Google está no veneno para empurrar a Inteligência Artificial no jornalismo, diz jornalista
*Sérgio Spagnuolo
Uma das maiores preocupações de quem se importa de verdade com a qualidade do jornalismo é que trovas de conteúdos gerados por inteligência artificial inundem o ecossistema de notícias. Não apenas em sites obscuros por aí, como tem acontecido a torto e a direito, mas efetivamente em publicações que tradicionalmente estejam no centro da composição do noticiário.
Já há sinais claros de que isso tem acontecido, como foi o caso da CNET, MSN e Abril, entre outros. Se esses casos pareciam pontuais, agora eles parecem orquestrados, e um dos grandes maestros é uma das empresas de maior poder econômico do mundo.
O Google, após ter chegado meio atrasado pra festa da inteligência artificial generativa inaugurada pela OpenAI e seu ChatGPT, está pagando veículos de jornalismo para que usem sua suíte de ferramentas, a fim de publicar conteúdo gerado inteiramente por IA, em troca de fornecer feedback e analytics.
Segundo o site Adweek, organizações de mídia estão recebendo dezenas de milhares de dólares para produzir um volume fixo de conteúdos de IA durante 12 meses. Em poucas palavras, os veículos ganham para produzir conteúdo de graça com as ferramentas do Google (um sonho para quem produz clickbait e spam pra vender Google Ads).
Não dá pra saber quem está a bordo desse programa, nem se chegou ao Brasil.
O potencial de abrir as portas do inferno é grande.
Primeiro pelo óbvio potencial de tirar empregos de jornalistas.

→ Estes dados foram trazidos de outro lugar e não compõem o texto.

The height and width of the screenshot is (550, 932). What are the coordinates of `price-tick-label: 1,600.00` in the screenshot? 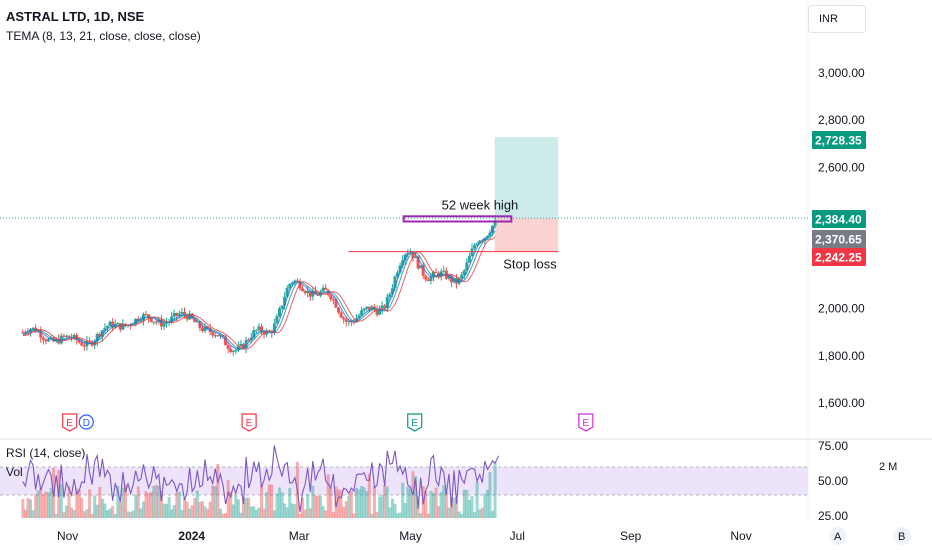 It's located at (842, 403).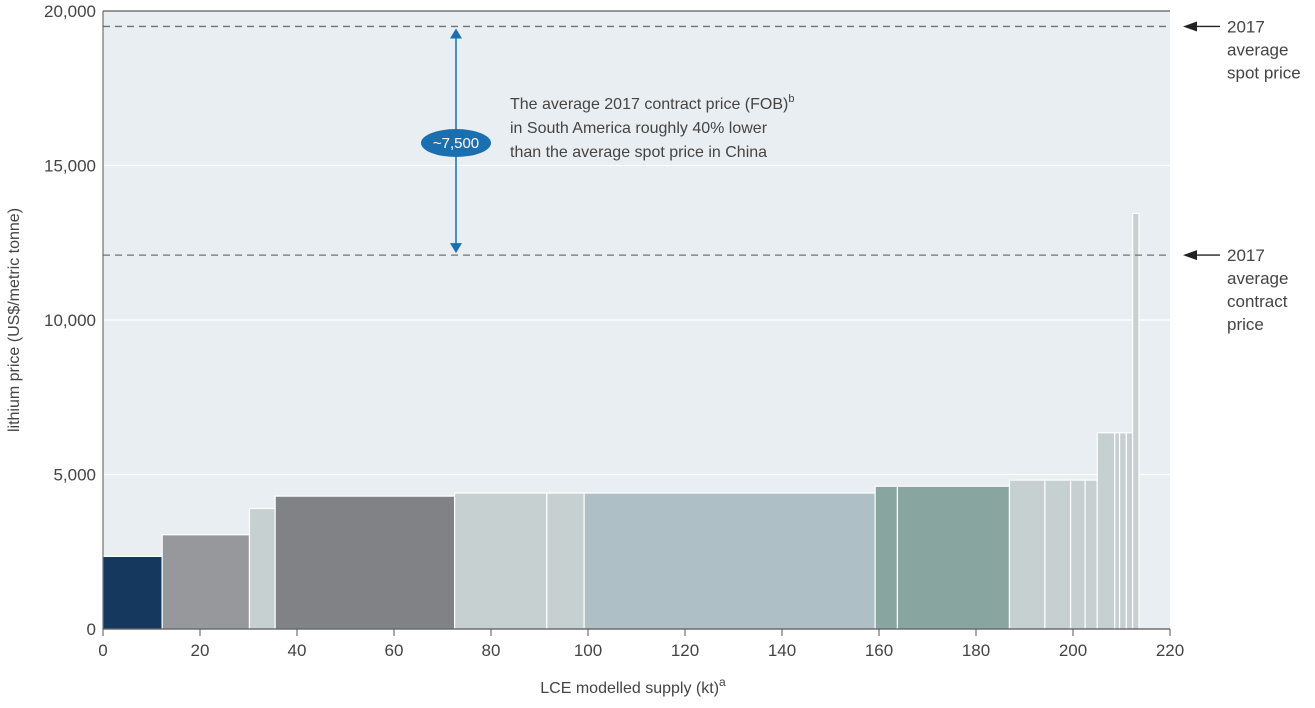 This screenshot has height=708, width=1315. Describe the element at coordinates (1246, 26) in the screenshot. I see `reference-label-0-line-0: 2017` at that location.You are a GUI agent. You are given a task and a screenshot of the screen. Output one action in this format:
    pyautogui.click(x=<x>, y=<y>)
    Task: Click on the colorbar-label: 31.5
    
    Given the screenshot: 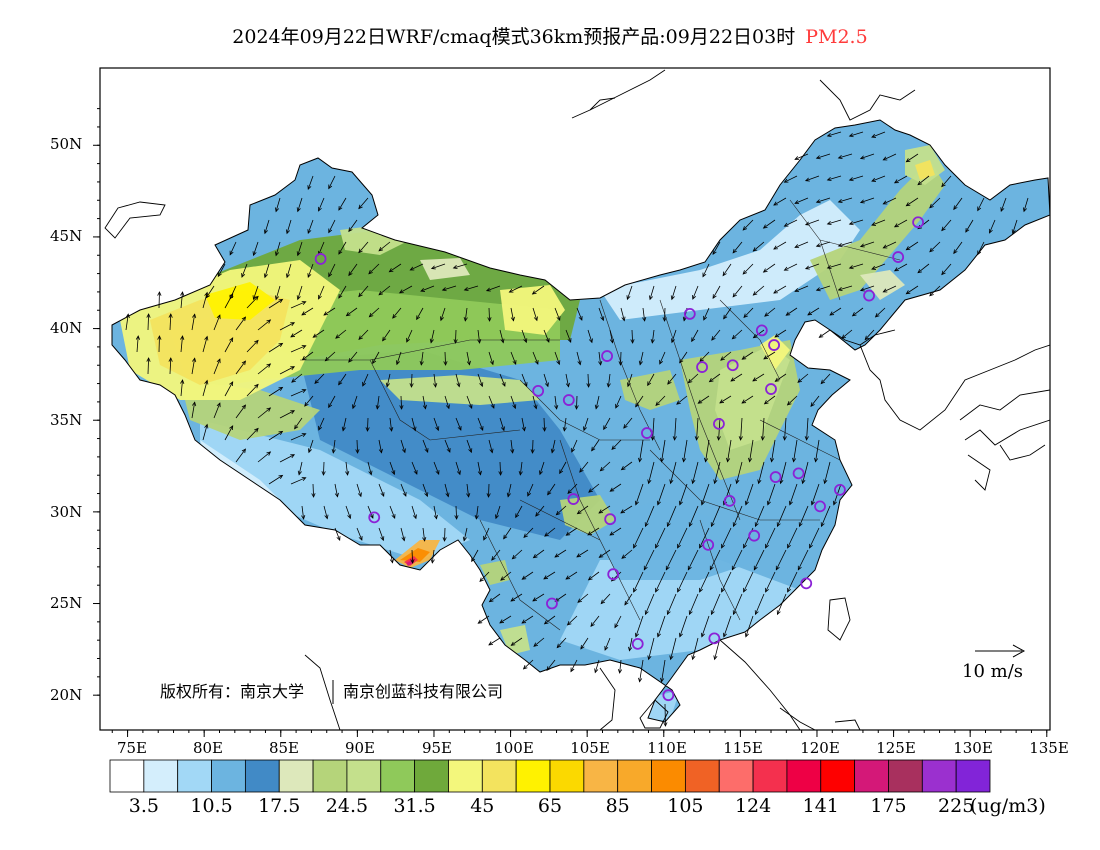 What is the action you would take?
    pyautogui.click(x=414, y=806)
    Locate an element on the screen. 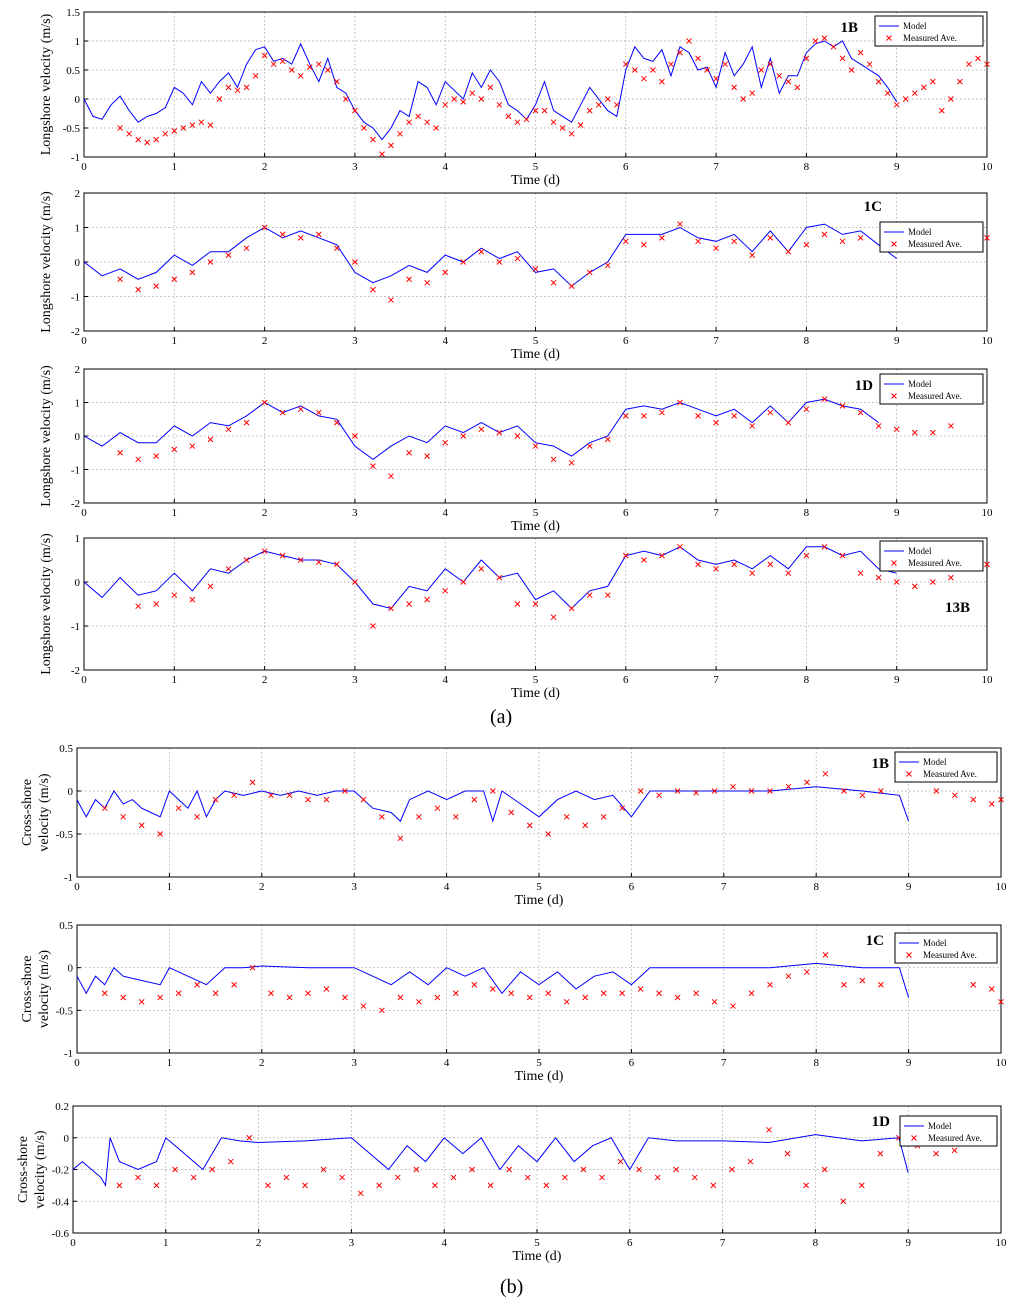 The width and height of the screenshot is (1013, 1308). legend-label: Measured Ave. is located at coordinates (955, 1138).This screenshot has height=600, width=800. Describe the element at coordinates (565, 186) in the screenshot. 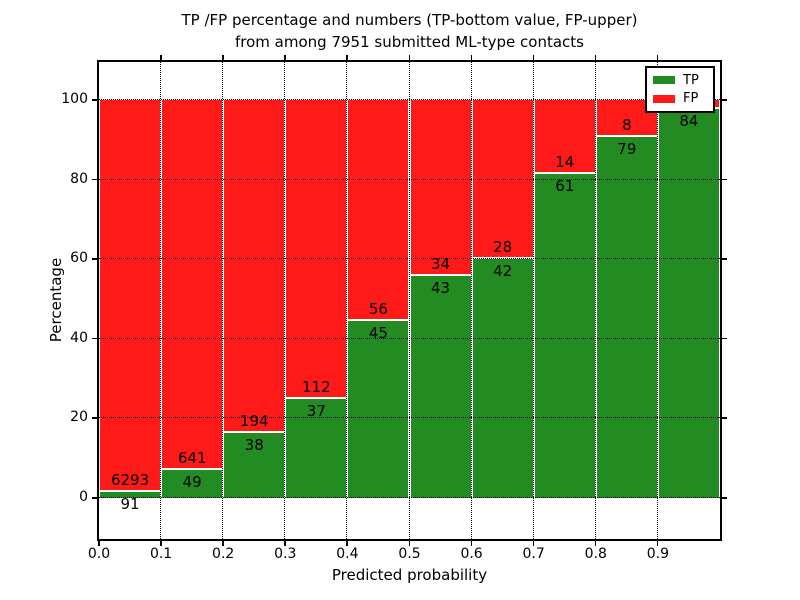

Mesmo que aceitemos que IA vai eventualmente (e com razão) substituir tarefas repetitivas, braçais, entediantes e desnecessariamente feitas por humanos, é fato também que ela já está avançando para o domínio da criação de conteúdo complexo (que alguns querem chamar de “jornalismo”) – um campo basicamente humano, o que coloca o emprego de muitos jornalistas em risco.
Segundo porque isso cria um desequilíbrio econômico também no ecossistema de jornalismo de nicho e de organizações menores, favorecendo (com dinheiro, visibilidade, preferência de algoritmos etc.) empresas que possuem a grande escala que Google gosta (pra vender anúncios, claro) – inclusive com a ajuda de clickbaits e conteúdo de péssima qualidade. Quem não trabalha vendendo anúncio e entregando volume de views talvez nem entre na lista.
Terceiro pelo potencial de violações de direitos autorais, spam e, pior, plágio que isso pode gerar, considerando que esse conteúdo gerado por IA pode ter como fonte jornalismo produzido por concorrentes. Claro, o Google deve ter alguns métodos de controle pra isso, mas quem vai ficar fiscalizando gotinha de chuva em tempestade?
Por fim, mas não menos importante, há o claro e já exaustivamente alertado risco de simplesmente a IA escrever um monte de asneiras, prejudicando ainda mais marcas jornalísticas e o ecossistema como um todo.
O Google jura que não tem nada a ver. Como disse uma representante à Adweek:
“A ferramenta experimental está sendo projetada de forma responsável para ajudar pequenas publicações locais a produzir jornalismo de alta qualidade usando conteúdo factual de fontes de dados públicos—como informações públicas do governo local ou autoridades de saúde. Essas ferramentas não pretendem, e não podem, substituir o papel essencial que os jornalistas têm na reportagem, criação e verificação de fatos de seus artigos.”
Mas não dá pra negar que conteúdo 100% gerado por IA está sendo empurrado goela abaixo de publicações, que aceitam trocar dinheiro pra fazer esses testes e entulhar o ecossistema de jornalismo com material gerado por IA.
Eu sou fascinado pelas novas ferramentas generativas e as utilizo no meu dia a dia e no do Núcleo (dentro das nossas políticas de uso responsável). E pode ser que eu esteja errado e no fim das contas isso seja melhor pra todo mundo. Mas é difícil aceitar passivamente que o jornalismo vai ser inundado por esse tsunami de conteúdo artificial, assim como já está acontecendo em escala em outros lugares da internet.
*Jornalista e editor do Núcleo. Criador da agência de tecnologia Volt Data Lab. Atuou pela Reuters e colaborou com vários veículos nacionais e internacionais, além de ter sido Knight Fellow no ICFJ.